TIMBERTIGER Posted November 14, 2017 Share Posted November 14, 2017 Not sure if the FPCU is whats keeping your car from running. I had an 84 BRAT with a bad FPCU (after taking it apart you could see a burnt spot on the circuit board) and i ended up wiring my fuel pump to the back of my alternator for power while the car was running with a pushbutton to ACC power for priming and the car ran great without even having a FPCU installed. Link to comment Share on other sites More sharing options...
naru Posted November 15, 2017 Share Posted November 15, 2017 This evening I picked up a brand new FPCU for my '85 BRAT. As you can tell, it doesn't look exactly the same, but the parts person who found it for me has over 17 years experience at the dealership. The person I talk to when I picked up the part assured me if he was the one who found it for me, it's the right part. Apparently, if what I was told is correct, this was also the ONLY brand new part in the entire U.S.A. That's right. There was only one of these in the whole country, and now I have it. With tax, it was just shy of $190. Ouch. I sure hope it works. If not, I will be totally stumped with this issue. I didn't take a picture of it, but right outside the front door on display at the dealership was a very nice light metallic blue '85 BRAT. The only wear I could see on it was where a shell had been on the bed. You are still barking up the wrong tree. The FPCU is not that complicated.It merely senses primarty ignition pulses created by the ignition module and closes some fuel pump relay contacts in response. A brand new FPCU is NOT GOING TO WORK withouit primary ignition pulses(flashing test light on coil negative w/cranking) The only components common to the ignition and FPCU are fusible link #2 and the ignition switch. Since you have power at the coil,they look OK. FYI,the module has 3 connections.Ground at the bottom is the 3rd. Therefore there are 6 possible arrangements of the meter leads when using the diode test. Use them all for comparing. An open on the ground side = dead module I only have a turbo module to test so I cannot provide #s for yours. Ignition needs to work in order for the FPCU to work,not the other way around. 1 Link to comment Share on other sites More sharing options...

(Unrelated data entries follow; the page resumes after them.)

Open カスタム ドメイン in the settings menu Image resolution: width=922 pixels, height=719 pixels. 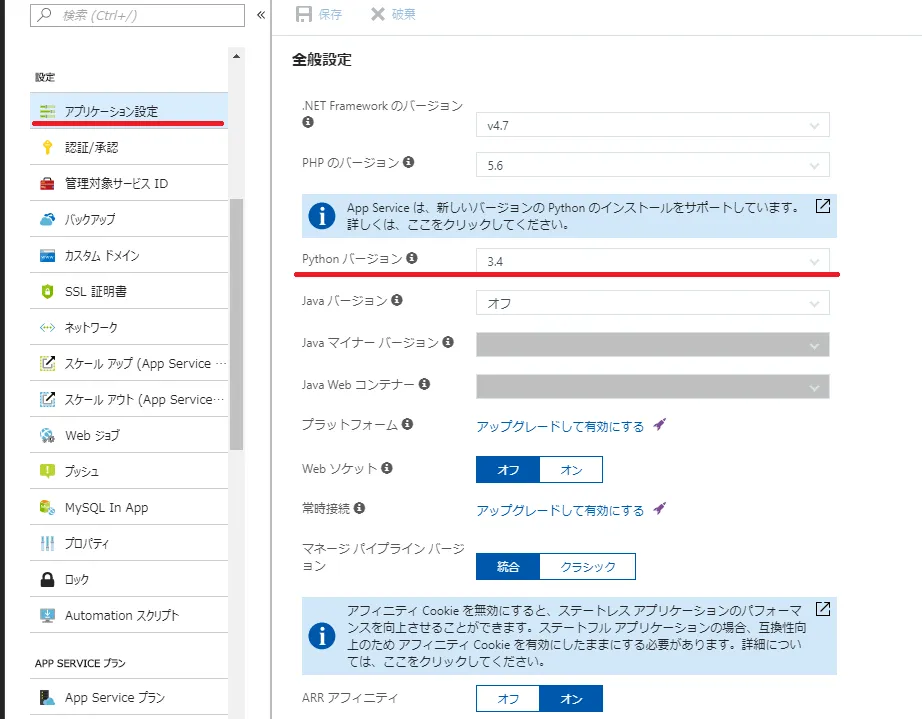(102, 255)
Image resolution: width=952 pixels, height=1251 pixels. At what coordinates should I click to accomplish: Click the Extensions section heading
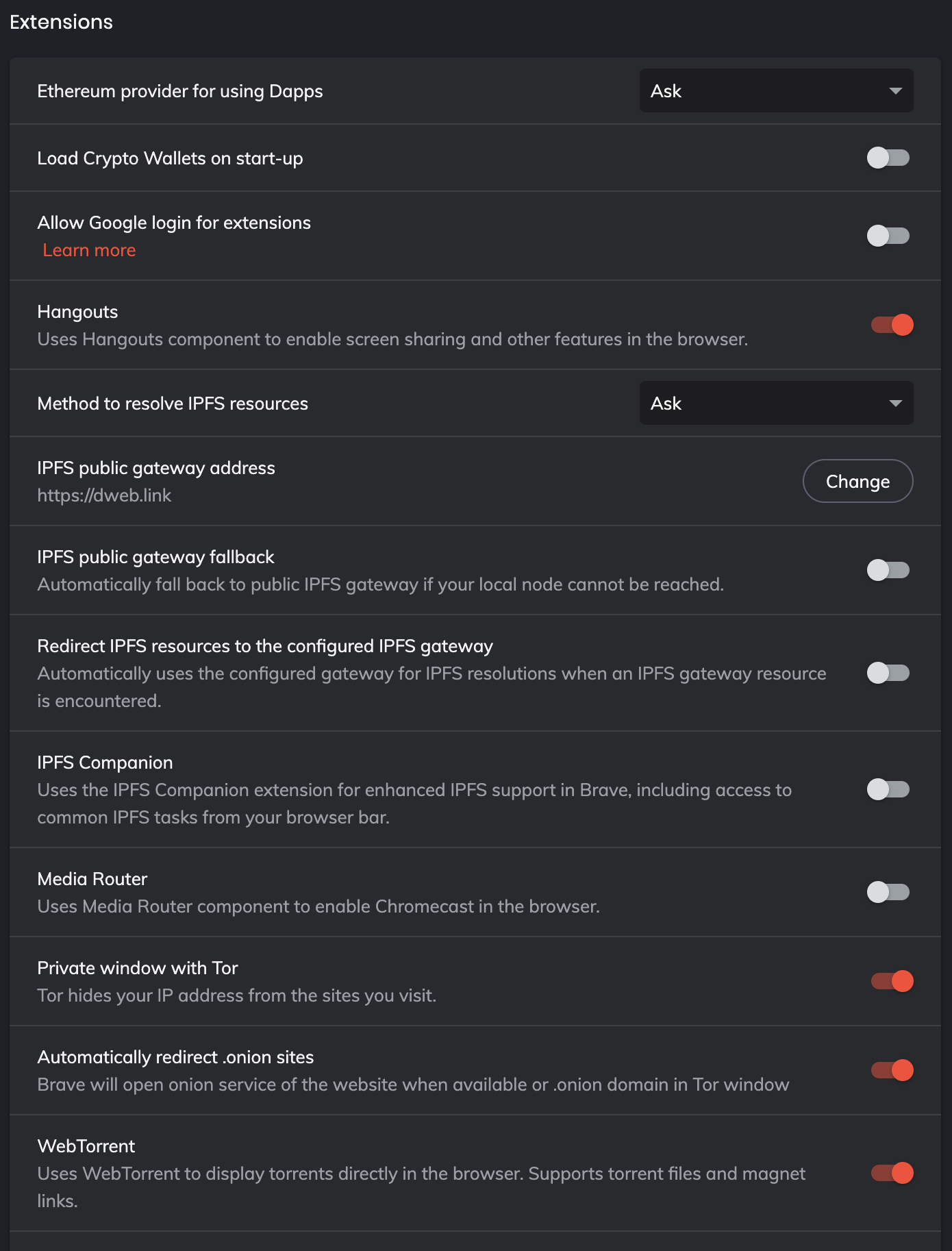tap(61, 22)
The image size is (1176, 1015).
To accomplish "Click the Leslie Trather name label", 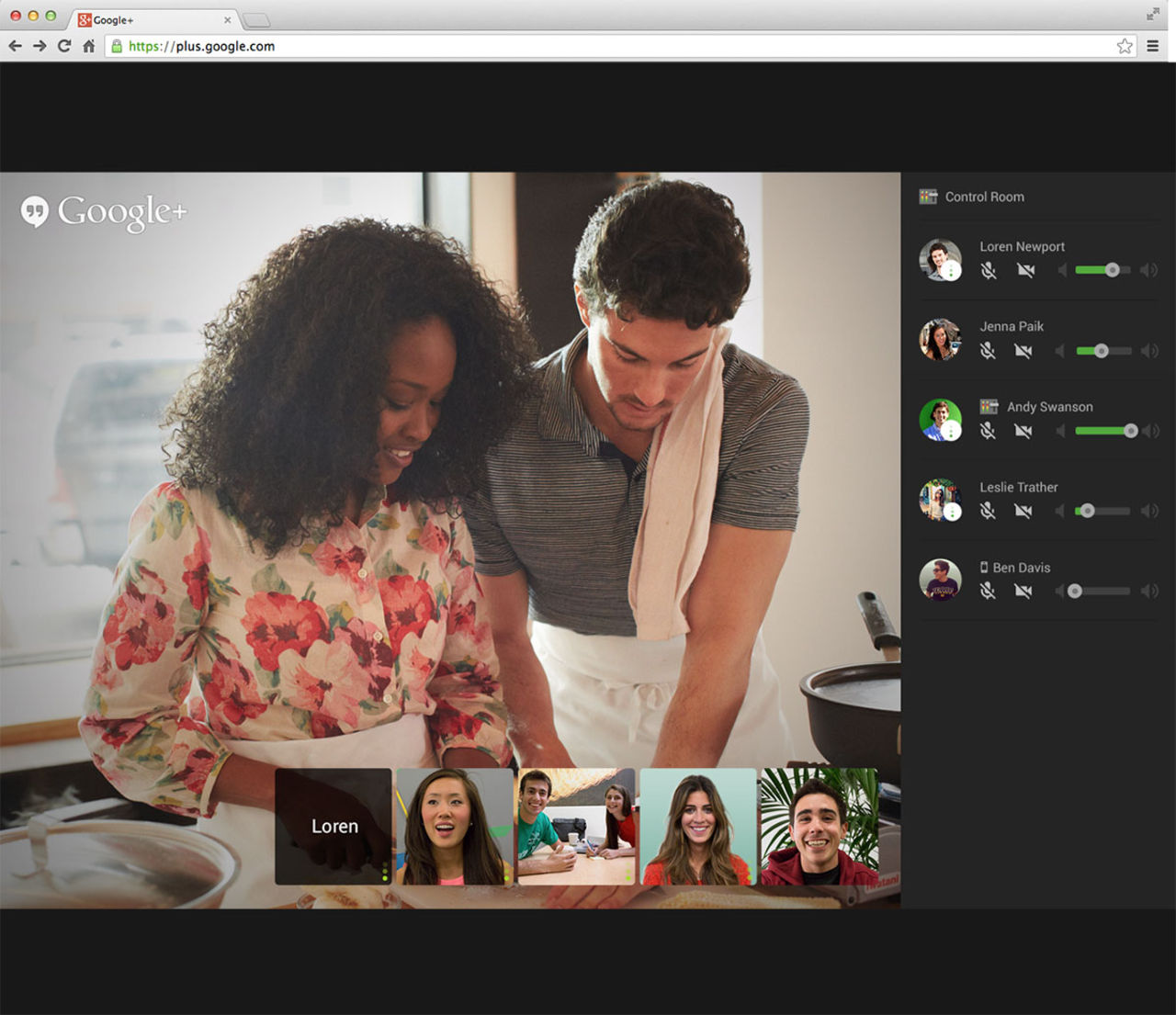I will point(1018,487).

mhisstc Posted November 23, 2017 Author Share Posted November 23, 2017 IT RUNS! Absolutely correct the new FPCU made no difference. But, I did want to have a new one to verify functionality. I also got *another* new distributor. So what's different? Absolutely nothing. Every circut, wire, component, etc. tested out exactly as before. I have no idea why it is running now, and why it wasn't running before. Here's how it happened. I tried the new FPCU. Nothing. I put the old one back. I put in the new distrubutor with new ignition module. Nothing. I was ready to tow it to the dealership, open up my credit card, and give them instructions to "make it run". That's when my wife forced my daughter to come out and help me with her car. I proceded to show her everything I tested and did to her car to make it run without success. She was bummed. As I was cleaing up, the only thing I hadn't tried was to run a wire directly from the batter to the (+) side of the coil to bypass all of the other wiring through the car. So I pulled the (+) lead off the coil and replaced it with the wire directly to the battery. I did that and it immediately started. So then I went back through the circuits thinking the ignition switch was at fault and maybe I hadn't tested to make sure the coil was receiving power when the strater was cranking. I verified that. So I still had no idea why it wasn't running. previously, but I went ahead and set the timing again as it got dark. This morning I went through everything again to verify I was getting power to everything I was supposed to get power to when I was supposed to get it. It *should* run with the (+) ignition wire attached to the coil without the jumper. I put the (+) ignition wire back on the coil as I had done innumeral times before. Nothing initially, then it fired after I pumped the throttle once. That's where things are now that I've put evetyting back together. It runs great and starts with no issue. And I have no idea what the difference is. Link to comment Share on other sites More sharing options...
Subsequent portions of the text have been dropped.